STUDY MATERIAL Block Start
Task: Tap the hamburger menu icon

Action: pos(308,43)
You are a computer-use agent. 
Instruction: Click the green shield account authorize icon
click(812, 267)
STUDY MATERIAL Block End
WORK REQUIRED.
Your job is to write out the data exactly as it stands.

PROBLEM SOLUTION.
Task: Tap the hamburger menu icon

Action: pos(308,43)
You are a computer-use agent. 
Instruction: Click the green shield account authorize icon
click(812, 267)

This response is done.